Vamos a empezar diciendo que NO tuve un buen comienzo de la temporada primaveral. De hecho, el 21 de septiembre, día gloriosamente bello, sin aire, sol… estuve en mi casa con mocos y trabajando. Bueno, podría haber sido peor.
Pero qué pasa con la Primavera … En mi opinión la primavera provoca una estupidización en masa, es como la gripe aviar de hace unos años… altamente contagiosa, muy pocos se salvan, y está en todos lados.

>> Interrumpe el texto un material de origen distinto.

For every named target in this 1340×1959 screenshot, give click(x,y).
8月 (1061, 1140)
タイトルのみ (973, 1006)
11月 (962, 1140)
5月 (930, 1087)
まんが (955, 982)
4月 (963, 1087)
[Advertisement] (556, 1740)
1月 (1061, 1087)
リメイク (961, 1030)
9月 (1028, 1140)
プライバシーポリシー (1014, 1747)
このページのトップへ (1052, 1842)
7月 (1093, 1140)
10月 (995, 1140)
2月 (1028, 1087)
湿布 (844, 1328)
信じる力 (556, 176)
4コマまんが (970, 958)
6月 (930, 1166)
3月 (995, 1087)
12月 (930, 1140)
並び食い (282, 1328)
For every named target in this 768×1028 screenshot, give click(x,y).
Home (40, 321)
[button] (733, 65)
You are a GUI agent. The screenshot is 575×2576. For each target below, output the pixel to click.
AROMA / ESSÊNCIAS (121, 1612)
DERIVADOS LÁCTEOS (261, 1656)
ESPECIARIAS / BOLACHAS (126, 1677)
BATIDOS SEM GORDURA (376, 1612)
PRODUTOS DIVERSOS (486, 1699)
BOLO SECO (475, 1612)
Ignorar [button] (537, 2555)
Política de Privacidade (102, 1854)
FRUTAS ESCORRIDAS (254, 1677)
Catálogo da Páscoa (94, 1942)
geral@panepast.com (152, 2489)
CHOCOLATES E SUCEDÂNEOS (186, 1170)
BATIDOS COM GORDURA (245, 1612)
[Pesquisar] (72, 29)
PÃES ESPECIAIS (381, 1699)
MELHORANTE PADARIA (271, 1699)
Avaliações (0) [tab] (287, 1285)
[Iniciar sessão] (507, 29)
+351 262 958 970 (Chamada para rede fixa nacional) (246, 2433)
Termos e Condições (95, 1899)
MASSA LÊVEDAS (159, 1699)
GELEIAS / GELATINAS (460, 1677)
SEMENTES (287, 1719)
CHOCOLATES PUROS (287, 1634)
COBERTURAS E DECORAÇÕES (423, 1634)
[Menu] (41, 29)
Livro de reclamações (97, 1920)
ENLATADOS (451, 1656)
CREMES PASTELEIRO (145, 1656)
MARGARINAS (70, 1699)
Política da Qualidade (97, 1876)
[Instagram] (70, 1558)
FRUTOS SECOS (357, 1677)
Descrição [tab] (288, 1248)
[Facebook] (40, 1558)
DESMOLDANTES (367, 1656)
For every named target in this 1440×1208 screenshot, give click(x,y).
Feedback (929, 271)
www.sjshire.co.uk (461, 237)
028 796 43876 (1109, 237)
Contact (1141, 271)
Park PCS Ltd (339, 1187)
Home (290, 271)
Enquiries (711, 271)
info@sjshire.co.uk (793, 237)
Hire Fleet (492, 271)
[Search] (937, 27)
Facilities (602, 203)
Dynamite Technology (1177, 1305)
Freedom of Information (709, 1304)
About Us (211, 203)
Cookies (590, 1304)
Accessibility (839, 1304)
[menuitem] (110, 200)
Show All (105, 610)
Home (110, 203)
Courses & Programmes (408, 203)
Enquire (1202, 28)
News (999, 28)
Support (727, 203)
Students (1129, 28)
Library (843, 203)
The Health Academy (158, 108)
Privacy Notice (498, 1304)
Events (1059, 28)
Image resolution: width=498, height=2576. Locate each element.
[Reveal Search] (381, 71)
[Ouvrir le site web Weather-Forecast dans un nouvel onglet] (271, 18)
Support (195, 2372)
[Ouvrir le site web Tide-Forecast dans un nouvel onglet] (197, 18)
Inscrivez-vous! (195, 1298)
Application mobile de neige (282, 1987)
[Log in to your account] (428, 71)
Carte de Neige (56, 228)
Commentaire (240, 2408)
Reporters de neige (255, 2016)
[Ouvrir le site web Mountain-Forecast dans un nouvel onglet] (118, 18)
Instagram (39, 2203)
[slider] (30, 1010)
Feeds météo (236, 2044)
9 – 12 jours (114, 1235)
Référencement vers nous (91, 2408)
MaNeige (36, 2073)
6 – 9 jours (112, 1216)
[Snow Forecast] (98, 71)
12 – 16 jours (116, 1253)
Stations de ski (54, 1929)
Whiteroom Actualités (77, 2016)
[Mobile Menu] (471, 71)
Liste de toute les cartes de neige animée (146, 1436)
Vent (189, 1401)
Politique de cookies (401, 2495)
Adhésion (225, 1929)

Las hormonas de todo el mundo se empiezan a revolucionar, es un todos con todos… y la pregunta pelotuda e incómoda se torna más frecuente: “y vos… ¿que hacés que no tenés novio?” (morite, imbécil).
Pero creo que esa estupidez tiene una explicación científica (o psicológica): empieza a hacer calorcito, y uno entra desponcharse: ya no sale a la calle con calza, pantalón arriba, botas hasta las rodillas, remera manga corta, remera manga larga, polera, saco, abrigo, guantes, bufanda y gorro; por ende, lo único que se ve es, con suerte, los ojos, ¡todo el mundo parece musulmán! No, ahora es distinto… salís a la calle de remerita, pantalón corto… haciendo las delicias de los viejos verdes. Pero… te das cuenta con horror de todas las calorías que ingeriste en el invierno.
Ese mini infarto que te da cuando te ponés una remera que el año pasado CLARAMENTE NO TE QUEDABA ASÍ… y ni hablar de los pantalones! Sin mencionar el sentimiento suicida cuando querés empezar a tomar sol (te tenés que depilar) y te das cuenta de que la cosa es mas grave de lo que pensás cuando te pones la biquini…
Sacrificar una tarde de sol, para estar metida en Google buscando dietas fáciles, económicas, útiles, eficaces, ricas, permisivas, y que no conlleve el hecho de tener que comer zapallito, apio y acelga todo el día… bueno, es una experiencia un tanto patética, pero que seguro valdrá la pena… pero OJO! Te acostumbraste a comer como un chancho todo el invierno, va a ser difícil llevar a cabo tal peligrosa empresa. En la mismísima desesperación, entrás a averiguar en todos los gimnasios habidos y por haber… pero oh! Te das cuenta de que todas están en la misma situación que vos y están todos colmados… Tranquila, respirá hondo… es solamente la crisis del primer calor, en una semana la mitad de las que se anotaron en el gimnasio van a darse por vencidas, tentadas con una torta de chocolate.
Intentás conservar la calma… al menos ya estás depilada. Tenés panza, bronceado aspirina y no te entra la ropa del verano pasado… pero se puede revertir, se puede revertir!. Salís del último gimnasio donde averiguaste si había lugar para vos (sin éxito), y te cruzás a la conchuda que te cagó el pibe… y tus ojos no pueden creer lo que ven. La hija de puta tiene panza, bronceado aspirina, y va a averiguar en un gimnasio…
Es una mala pasada del destino, no es una cruel venganza como pensé que sería… ella está en la misma crisis que yo, eso hay que festejarlo.
“Deme una coca y dos alfajores triples, por favor” Le pido al kiosquero… puedo empezar la dieta otro día.
Dedicado a aquellas anónimas, que están en esta situación.